TEXTE DE L'EXERCICE
---*---

Google prévoit de déployer une version censurée de son moteur de recherche en Chine qui va bloquer des sites Web ainsi que certains termes de recherche sur les droits de l'homme, la démocratie, la religion et les manifestations pacifiques, d’après le quotidien The Intercept, qui a cité des documents Google internes et des personnes familières avec cette initiative.
Baptisé "Dragonfly”, le projet serait en développement depuis le printemps 2017 et a été boosté en décembre 2017 après une rencontre entre Sundar Pichai, PDG de Google, et un haut fonctionnaire du gouvernement chinois, selon le quotidien qui cite à nouveau les documents Google internes.
The Intercept rappelle que le service de recherche de Google ne peut actuellement pas être consulté par la plupart des internautes en Chine, car il est bloqué par le Grand Firewall du pays. Mais avec cette décision, Google voudrait changer la donne.
En effet, les documents indiquent que la version chinoise du moteur de recherche de Google va identifier et filtrer automatiquement les sites Web bloqués par le Grand Firewall de Chine. Lorsqu'une personne va effectuer une recherche, les sites Web interdits seront supprimés de la première page des résultats, et une clause de non-responsabilité va s'afficher indiquant que « certains résultats peuvent avoir été supprimés en raison d'exigences légales ». Parmi les exemples de sites Web pouvant être soumis à la censure figurent ceux de la chaîne de télévision britannique BBC et de l'encyclopédie en ligne Wikipedia.

---*---

DONNÉES À ANALYSER
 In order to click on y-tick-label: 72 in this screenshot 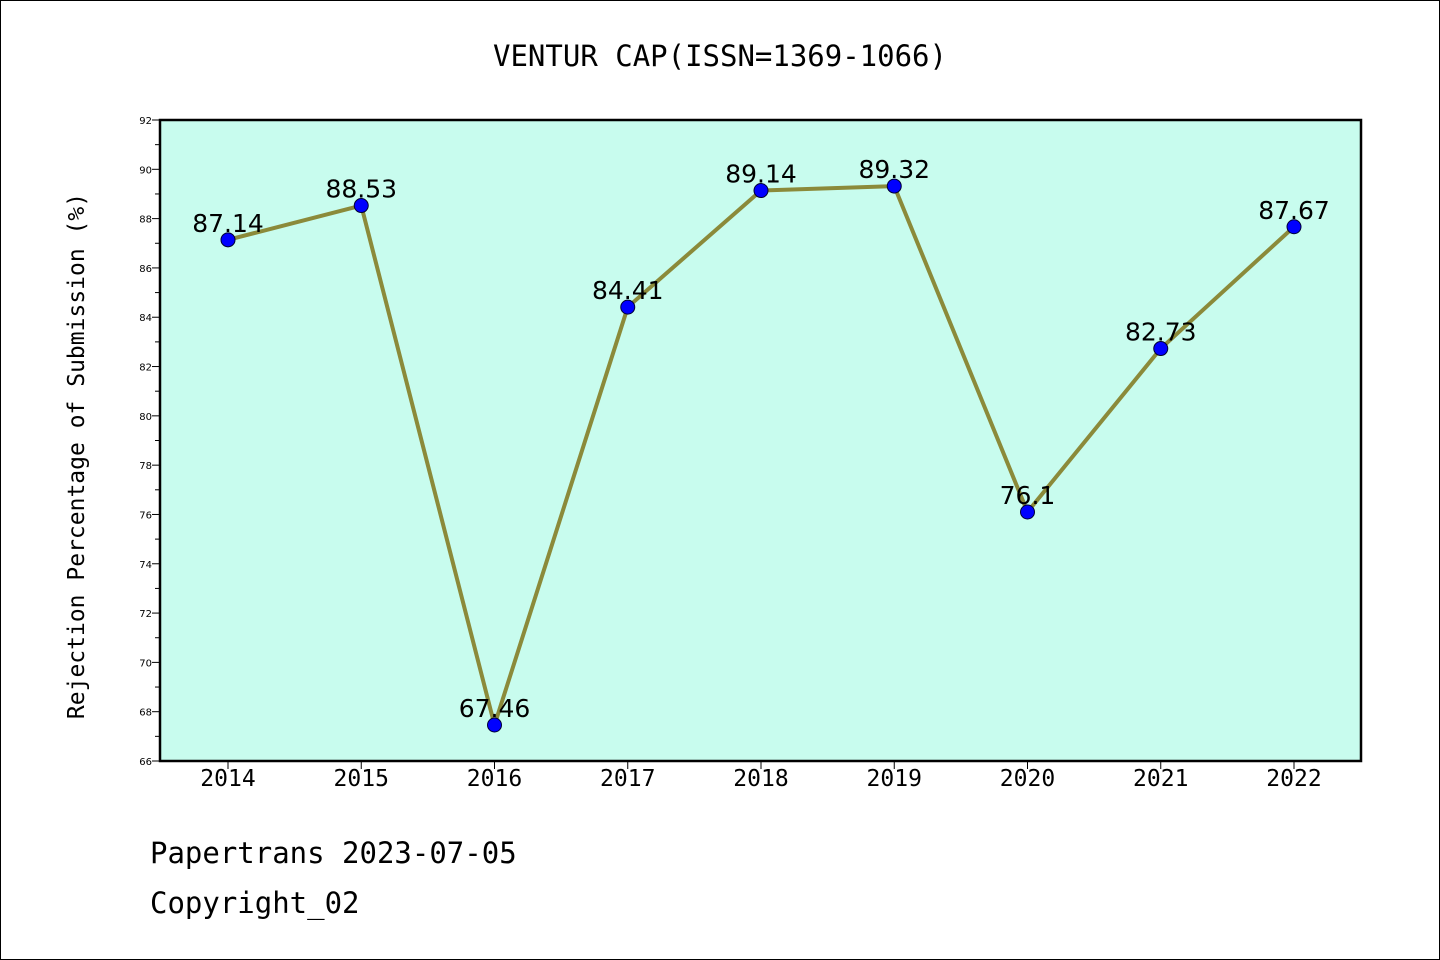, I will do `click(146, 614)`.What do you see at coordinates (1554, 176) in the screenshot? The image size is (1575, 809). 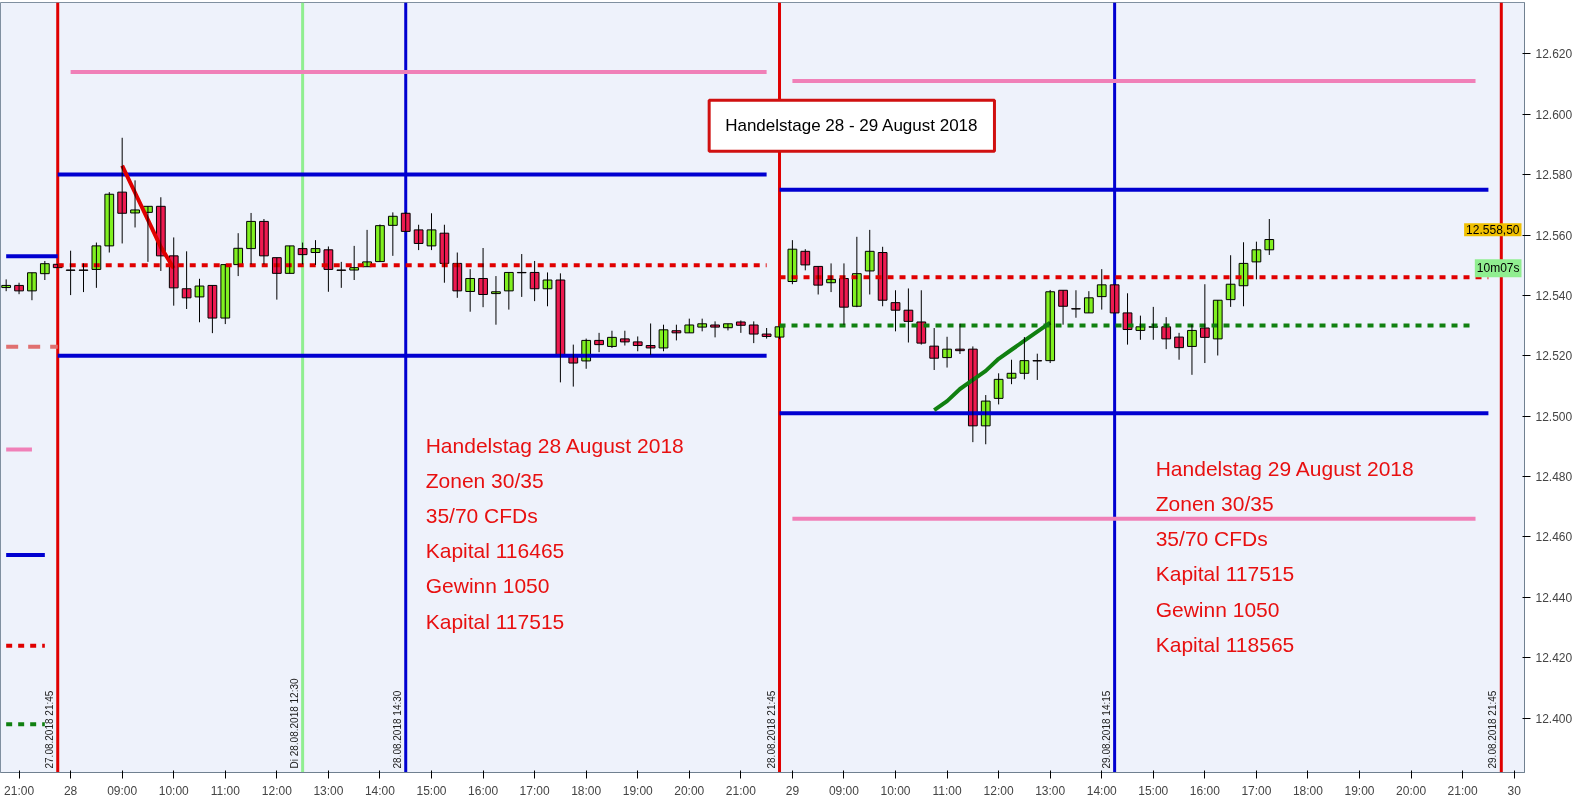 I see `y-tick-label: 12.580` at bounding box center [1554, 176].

---*---

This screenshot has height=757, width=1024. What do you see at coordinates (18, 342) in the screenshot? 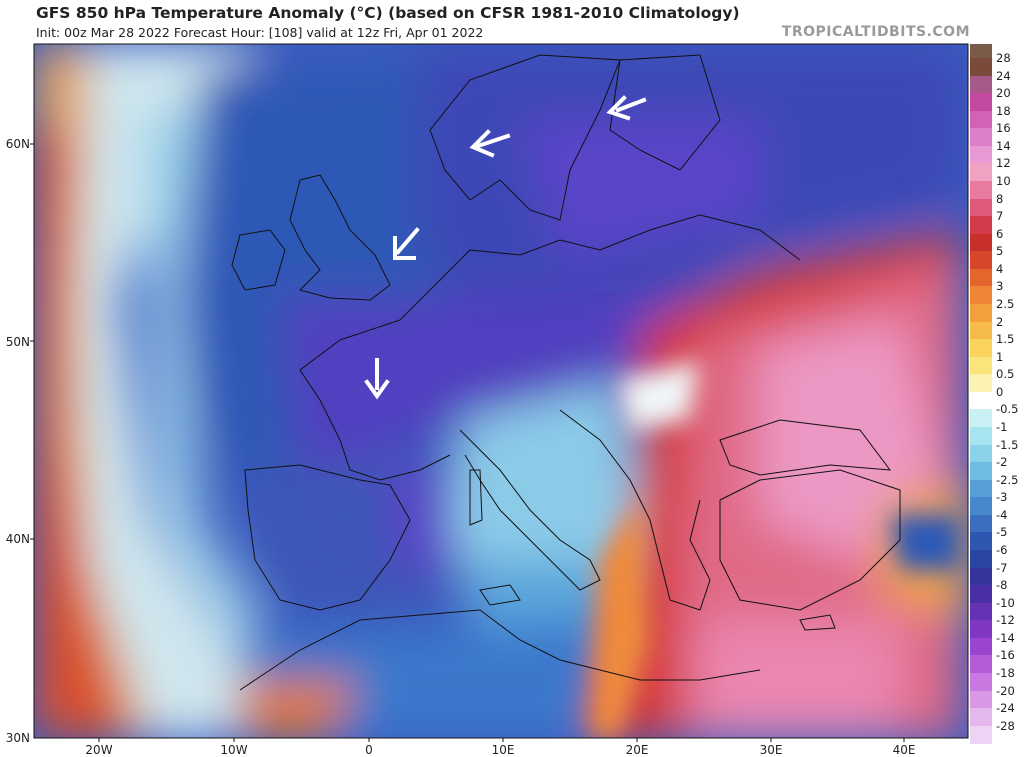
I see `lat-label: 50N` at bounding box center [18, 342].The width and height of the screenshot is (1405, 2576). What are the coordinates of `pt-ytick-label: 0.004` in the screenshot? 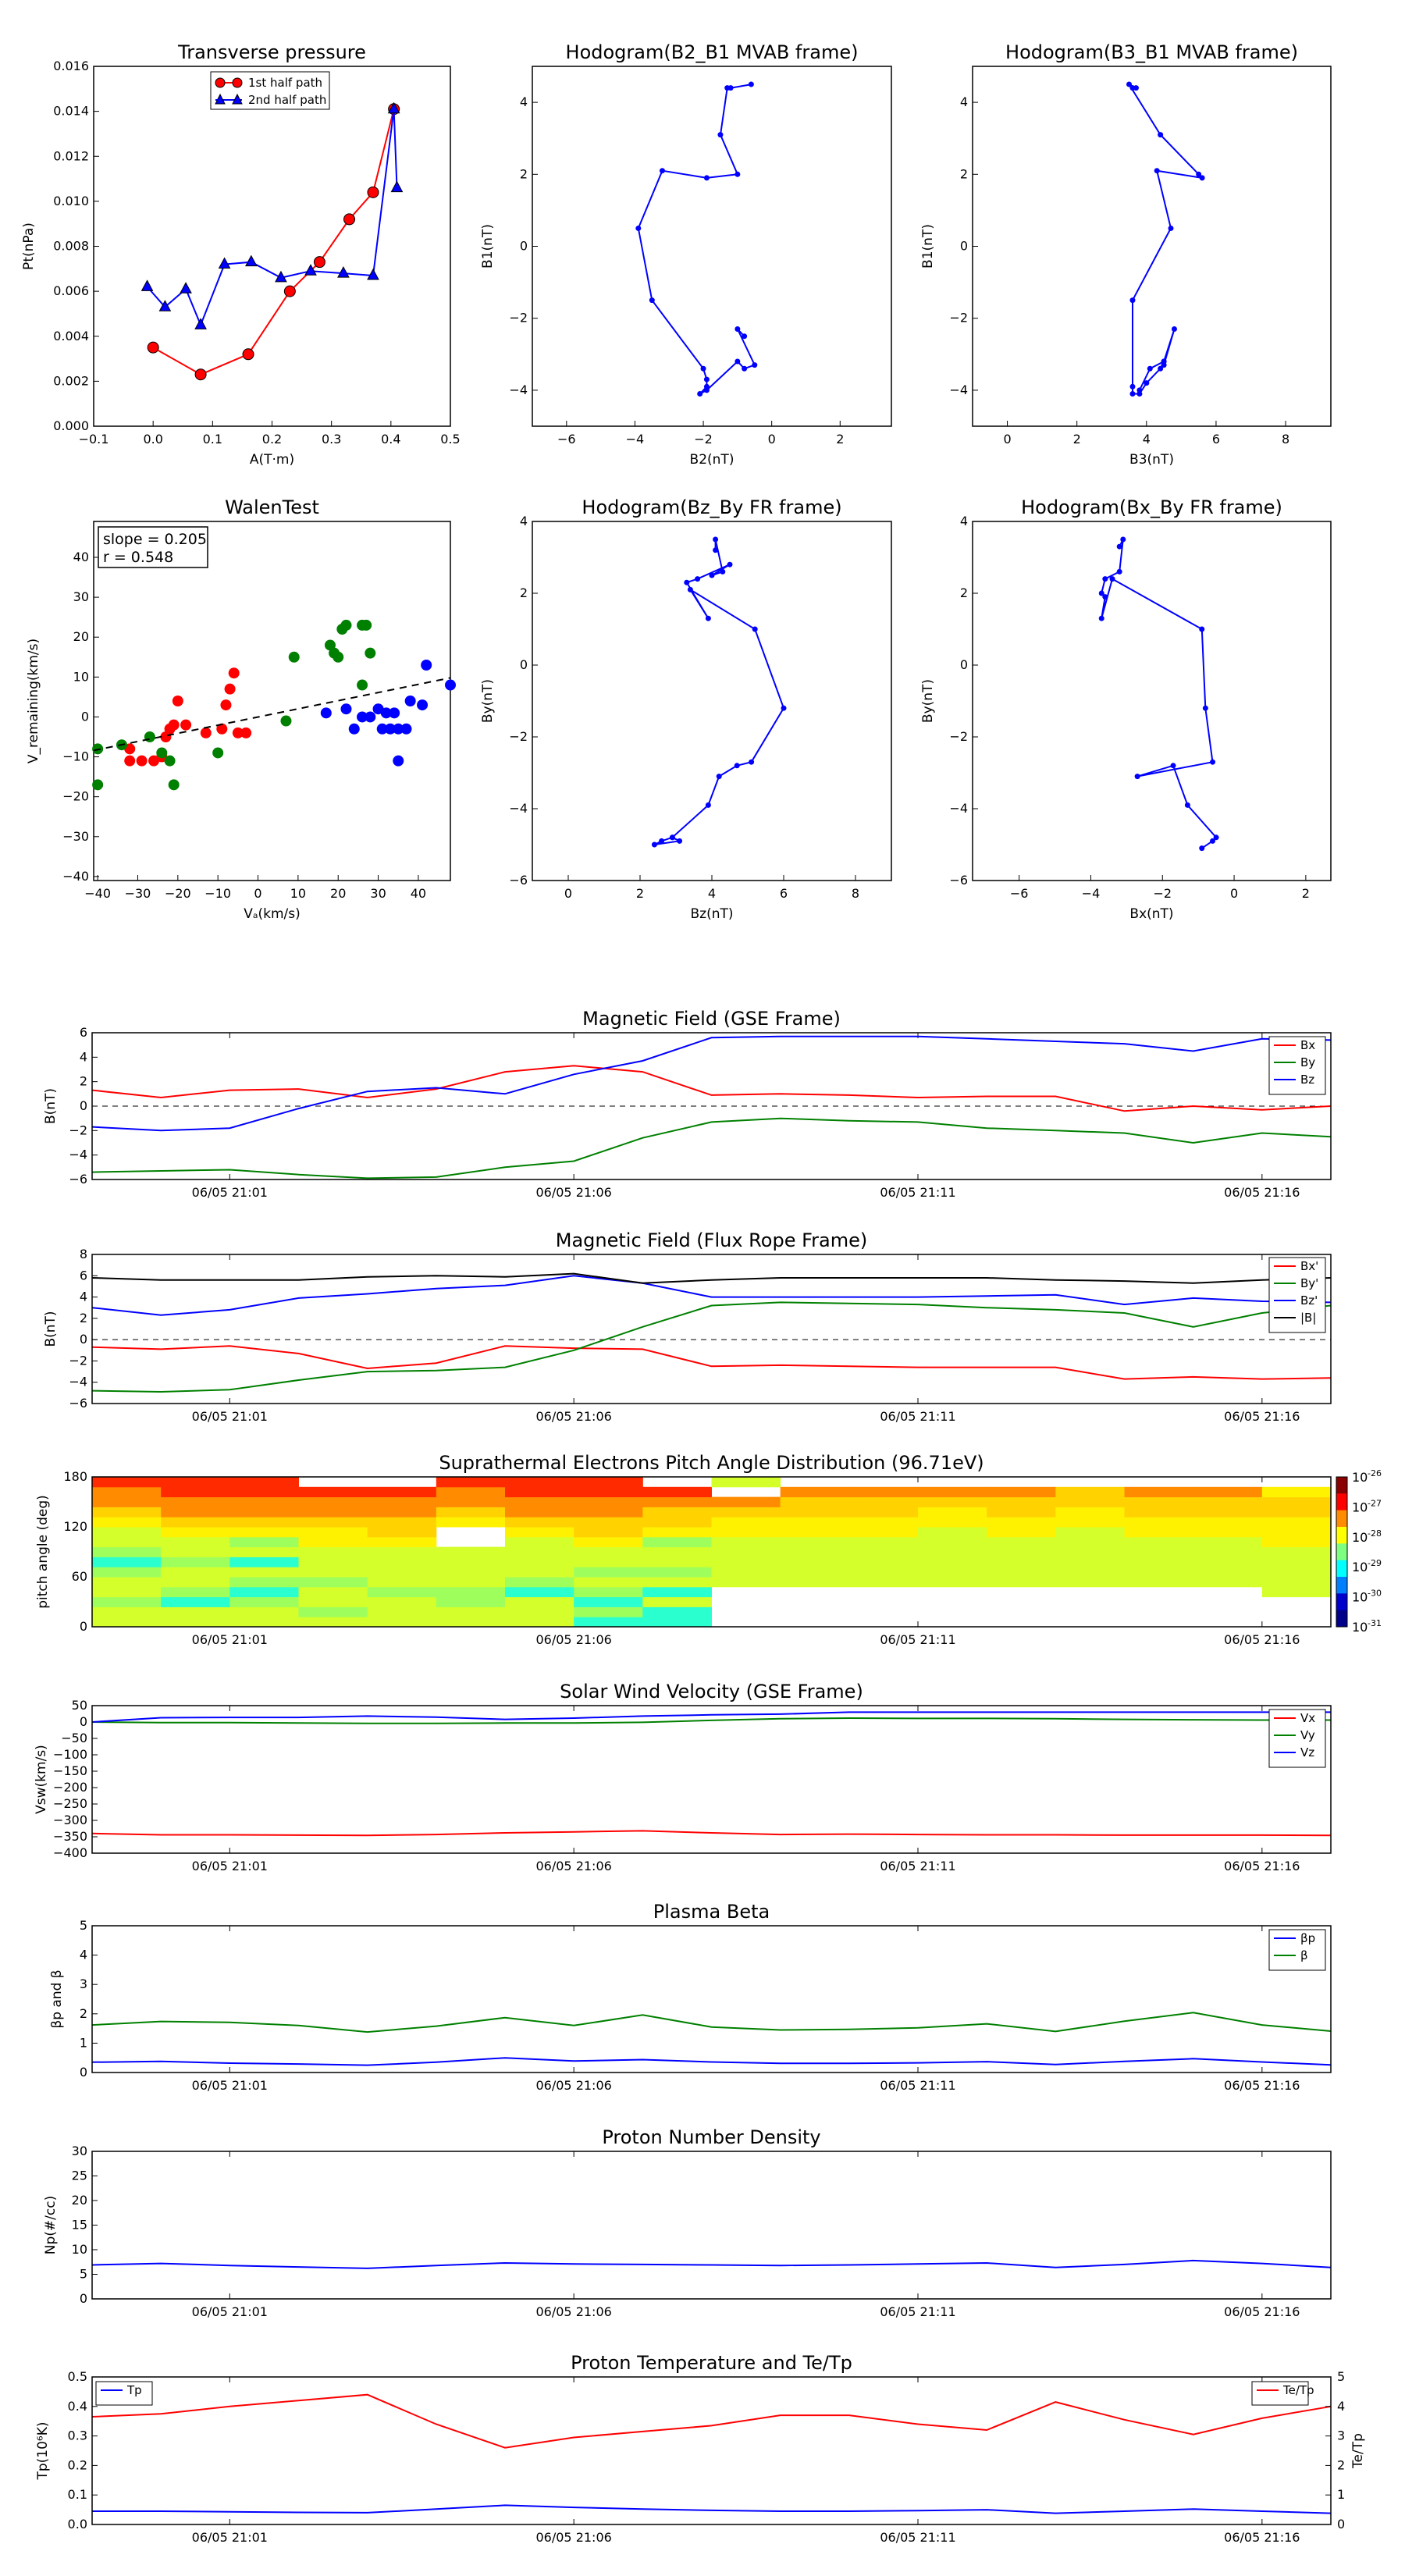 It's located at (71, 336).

---*---

CONSIGNE ÉCRITE 1
Recopiez mot pour mot le passage du texte sur le projet de Google en Chine, depuis « The Intercept rappelle » jusqu'à « en ligne Wikipedia. ».
CONSIGNE ÉCRITE 2
Indiquez si chacune des affirmations suivantes concorde avec le texte sur le projet de Google en Chine, en répondant par oui ou par non et en citant à l'identique les mots du texte qui tranchent.
(a) Le projet serait en développement depuis le printemps 2017.
(b) La plupart des internautes en Chine peuvent actuellement consulter le service de recherche de Google.
(c) Wikipedia fait partie des exemples de sites Web pouvant être soumis à la censure.

CORRIGÉ DÉTAILLÉ 1
The Intercept rappelle que le service de recherche de Google ne peut actuellement pas être consulté par la plupart des internautes en Chine, car il est bloqué par le Grand Firewall du pays. Mais avec cette décision, Google voudrait changer la donne.
En effet, les documents indiquent que la version chinoise du moteur de recherche de Google va identifier et filtrer automatiquement les sites Web bloqués par le Grand Firewall de Chine. Lorsqu'une personne va effectuer une recherche, les sites Web interdits seront supprimés de la première page des résultats, et une clause de non-responsabilité va s'afficher indiquant que « certains résultats peuvent avoir été supprimés en raison d'exigences légales ». Parmi les exemples de sites Web pouvant être soumis à la censure figurent ceux de la chaîne de télévision britannique BBC et de l'encyclopédie en ligne Wikipedia.

CORRIGÉ DÉTAILLÉ 2
(a) Oui : « le projet serait en développement depuis le printemps 2017 ».
(b) Non : « le service de recherche de Google ne peut actuellement pas être consulté par la plupart des internautes en Chine ».
(c) Oui : « Parmi les exemples de sites Web pouvant être soumis à la censure figurent ceux de la chaîne de télévision britannique BBC et de l'encyclopédie en ligne Wikipedia ».